Data records START

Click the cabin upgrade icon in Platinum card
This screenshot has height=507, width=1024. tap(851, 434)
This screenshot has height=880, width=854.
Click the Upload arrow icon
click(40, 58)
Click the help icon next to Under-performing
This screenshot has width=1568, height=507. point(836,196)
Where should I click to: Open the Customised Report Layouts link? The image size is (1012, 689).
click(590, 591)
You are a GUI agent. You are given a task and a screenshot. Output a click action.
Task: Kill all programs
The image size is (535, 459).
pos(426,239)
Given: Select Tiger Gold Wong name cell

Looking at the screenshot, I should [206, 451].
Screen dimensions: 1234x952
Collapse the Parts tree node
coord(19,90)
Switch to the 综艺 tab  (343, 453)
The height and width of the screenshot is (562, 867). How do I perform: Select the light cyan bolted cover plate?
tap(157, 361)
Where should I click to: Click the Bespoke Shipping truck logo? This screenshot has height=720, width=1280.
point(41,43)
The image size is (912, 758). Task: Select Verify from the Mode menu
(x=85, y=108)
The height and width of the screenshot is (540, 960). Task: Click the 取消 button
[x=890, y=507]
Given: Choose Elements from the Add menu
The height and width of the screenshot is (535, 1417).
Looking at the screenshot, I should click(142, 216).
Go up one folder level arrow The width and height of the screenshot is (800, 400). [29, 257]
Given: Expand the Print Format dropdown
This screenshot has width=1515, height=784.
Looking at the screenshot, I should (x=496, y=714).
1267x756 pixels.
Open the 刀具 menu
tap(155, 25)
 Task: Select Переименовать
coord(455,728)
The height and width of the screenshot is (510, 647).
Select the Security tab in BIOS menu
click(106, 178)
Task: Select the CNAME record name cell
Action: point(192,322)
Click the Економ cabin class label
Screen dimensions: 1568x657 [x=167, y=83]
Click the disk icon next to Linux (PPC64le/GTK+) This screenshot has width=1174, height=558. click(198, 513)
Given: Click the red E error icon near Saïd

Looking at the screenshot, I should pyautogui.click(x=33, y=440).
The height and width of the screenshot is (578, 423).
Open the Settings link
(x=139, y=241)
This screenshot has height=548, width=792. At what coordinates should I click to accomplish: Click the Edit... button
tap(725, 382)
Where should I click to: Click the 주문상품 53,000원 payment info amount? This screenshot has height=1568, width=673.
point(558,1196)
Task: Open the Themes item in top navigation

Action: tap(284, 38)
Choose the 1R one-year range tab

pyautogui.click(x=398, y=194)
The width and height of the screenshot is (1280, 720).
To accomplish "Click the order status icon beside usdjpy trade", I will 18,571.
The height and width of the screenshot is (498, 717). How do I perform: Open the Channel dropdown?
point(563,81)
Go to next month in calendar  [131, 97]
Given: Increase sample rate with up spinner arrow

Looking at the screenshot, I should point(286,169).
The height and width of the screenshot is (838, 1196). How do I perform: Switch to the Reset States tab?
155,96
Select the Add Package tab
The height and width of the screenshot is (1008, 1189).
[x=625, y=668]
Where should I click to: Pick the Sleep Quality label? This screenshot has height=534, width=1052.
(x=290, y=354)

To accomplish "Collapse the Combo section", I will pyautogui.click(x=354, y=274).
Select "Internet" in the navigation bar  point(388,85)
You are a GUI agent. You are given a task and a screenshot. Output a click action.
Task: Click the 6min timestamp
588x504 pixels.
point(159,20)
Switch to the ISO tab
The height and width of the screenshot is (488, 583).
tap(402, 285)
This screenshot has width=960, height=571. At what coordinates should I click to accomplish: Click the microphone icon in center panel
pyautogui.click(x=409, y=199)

Data records END

Take the lines above and retype all of them exactly.

**Task solution**:
Click the cabin upgrade icon in Platinum card
This screenshot has height=507, width=1024. tap(851, 434)
This screenshot has height=880, width=854.
Click the Upload arrow icon
click(40, 58)
Click the help icon next to Under-performing
This screenshot has width=1568, height=507. point(836,196)
Where should I click to: Open the Customised Report Layouts link? The image size is (1012, 689).
click(590, 591)
You are a GUI agent. You are given a task and a screenshot. Output a click action.
Task: Kill all programs
The image size is (535, 459).
pos(426,239)
Given: Select Tiger Gold Wong name cell

Looking at the screenshot, I should [206, 451].
Screen dimensions: 1234x952
Collapse the Parts tree node
coord(19,90)
Switch to the 综艺 tab  (343, 453)
The height and width of the screenshot is (562, 867). How do I perform: Select the light cyan bolted cover plate?
tap(157, 361)
Where should I click to: Click the Bespoke Shipping truck logo? This screenshot has height=720, width=1280.
point(41,43)
The image size is (912, 758). Task: Select Verify from the Mode menu
(x=85, y=108)
The height and width of the screenshot is (540, 960). Task: Click the 取消 button
[x=890, y=507]
Given: Choose Elements from the Add menu
The height and width of the screenshot is (535, 1417).
Looking at the screenshot, I should click(142, 216).
Go up one folder level arrow The width and height of the screenshot is (800, 400). [29, 257]
Given: Expand the Print Format dropdown
This screenshot has width=1515, height=784.
Looking at the screenshot, I should (x=496, y=714).
1267x756 pixels.
Open the 刀具 menu
tap(155, 25)
 Task: Select Переименовать
coord(455,728)
The height and width of the screenshot is (510, 647).
Select the Security tab in BIOS menu
click(106, 178)
Task: Select the CNAME record name cell
Action: point(192,322)
Click the Економ cabin class label
Screen dimensions: 1568x657 [x=167, y=83]
Click the disk icon next to Linux (PPC64le/GTK+) This screenshot has width=1174, height=558. click(198, 513)
Given: Click the red E error icon near Saïd

Looking at the screenshot, I should pyautogui.click(x=33, y=440).
The height and width of the screenshot is (578, 423).
Open the Settings link
(x=139, y=241)
This screenshot has height=548, width=792. At what coordinates should I click to accomplish: Click the Edit... button
tap(725, 382)
Where should I click to: Click the 주문상품 53,000원 payment info amount? This screenshot has height=1568, width=673.
point(558,1196)
Task: Open the Themes item in top navigation

Action: tap(284, 38)
Choose the 1R one-year range tab

pyautogui.click(x=398, y=194)
The width and height of the screenshot is (1280, 720).
To accomplish "Click the order status icon beside usdjpy trade", I will 18,571.
The height and width of the screenshot is (498, 717). How do I perform: Open the Channel dropdown?
point(563,81)
Go to next month in calendar  [131, 97]
Given: Increase sample rate with up spinner arrow

Looking at the screenshot, I should point(286,169).
The height and width of the screenshot is (838, 1196). How do I perform: Switch to the Reset States tab?
155,96
Select the Add Package tab
The height and width of the screenshot is (1008, 1189).
[x=625, y=668]
Where should I click to: Pick the Sleep Quality label? This screenshot has height=534, width=1052.
(x=290, y=354)

To accomplish "Collapse the Combo section", I will pyautogui.click(x=354, y=274).
Select "Internet" in the navigation bar  point(388,85)
You are a GUI agent. You are given a task and a screenshot. Output a click action.
Task: Click the 6min timestamp
588x504 pixels.
point(159,20)
Switch to the ISO tab
The height and width of the screenshot is (488, 583).
tap(402, 285)
This screenshot has width=960, height=571. At what coordinates should I click to accomplish: Click the microphone icon in center panel
pyautogui.click(x=409, y=199)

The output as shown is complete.